:: ОТРЫВОК ::
Чувство мира, объективной реальности, это неизбежно субъективное, человеческое, антропоморфное чувство. И всегда на пути рационализма будет вставать витализм, всегда воля будет восставать против разума. Отсюда ритм истории философии, в соответствии с которым периоды, когда жизнь навязывает свою волю, производя духовные формы, сменяются периодами, когда верх берет разум, производя материализованные формы, хотя все эта формы веры скрываются под разными именами. Ни разум, ни жизнь никогда не одерживают окончательной победы. Но к этому мы еще вернемся в следующей главе.
Жизненный вывод рационализма - самоубийство. Об этом очень верно сказал Киркегор: «Самоубийство есть экзистенциальный вывод чистого мышления... Мы не одобряем самоубийство, но одобряем страдание. Мыслитель же, напротив, представляет собой какое-то странное существо, которое несколько часов в день бывает очень разумным; но в остальное время не имеет ничего общего с человеком» (Afsluttende wvidenskabelig Ebterskrigt, гл.З, §1).

:: ЗАДАНИЯ ::
A. Перепишите, пожалуйста, дословно часть отрывка, начиная со слов «Чувство мира, объективной» и заканчивая словами «в следующей главе.».
B. Что, согласно отрывку, является жизненным выводом рационализма?
Записи ниже никак не связаны с отрывком.

:: ВЫБОРКА ДАННЫХ ::
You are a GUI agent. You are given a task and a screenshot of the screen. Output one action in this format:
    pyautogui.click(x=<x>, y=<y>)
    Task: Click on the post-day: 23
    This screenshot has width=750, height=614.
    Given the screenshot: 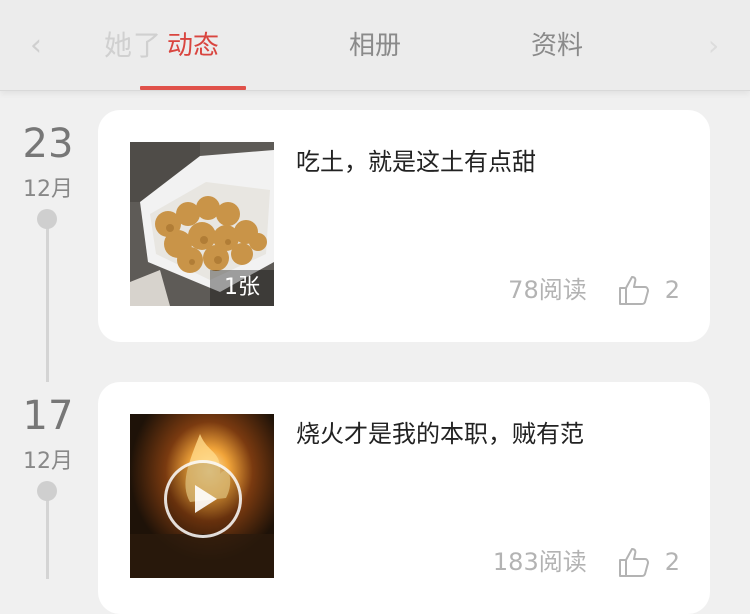 What is the action you would take?
    pyautogui.click(x=48, y=144)
    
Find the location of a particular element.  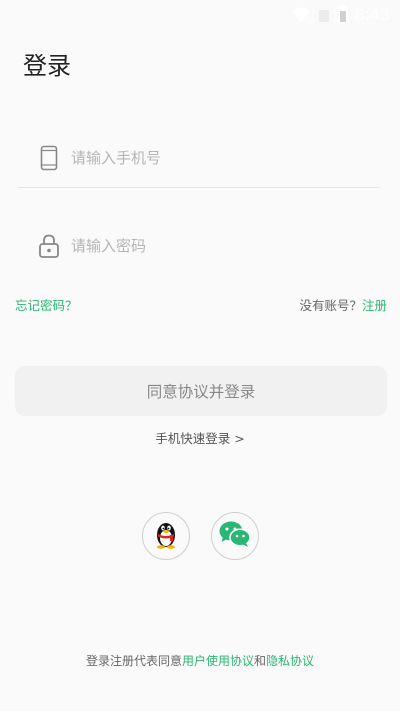

phone-icon is located at coordinates (49, 158).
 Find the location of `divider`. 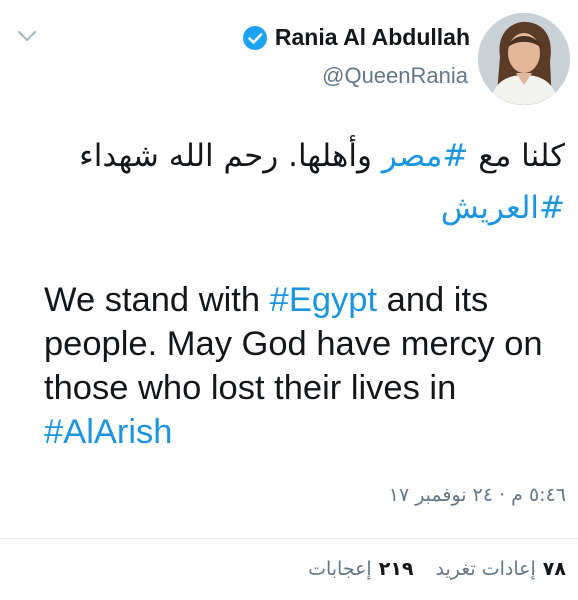

divider is located at coordinates (289, 538).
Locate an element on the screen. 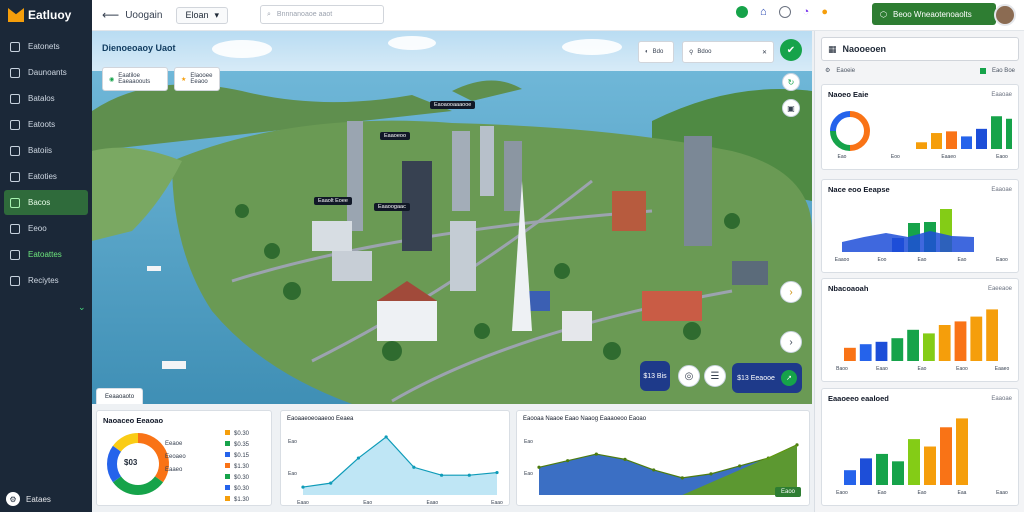 The width and height of the screenshot is (1024, 512). map-panel-tab: Eeaaoaoto is located at coordinates (120, 396).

:: ОТВЕТЫ ::
A.
Чувство мира, объективной реальности, это неизбежно субъективное, человеческое, антропоморфное чувство. И всегда на пути рационализма будет вставать витализм, всегда воля будет восставать против разума. Отсюда ритм истории философии, в соответствии с которым периоды, когда жизнь навязывает свою волю, производя духовные формы, сменяются периодами, когда верх берет разум, производя материализованные формы, хотя все эта формы веры скрываются под разными именами. Ни разум, ни жизнь никогда не одерживают окончательной победы. Но к этому мы еще вернемся в следующей главе.

B. Самоубийство.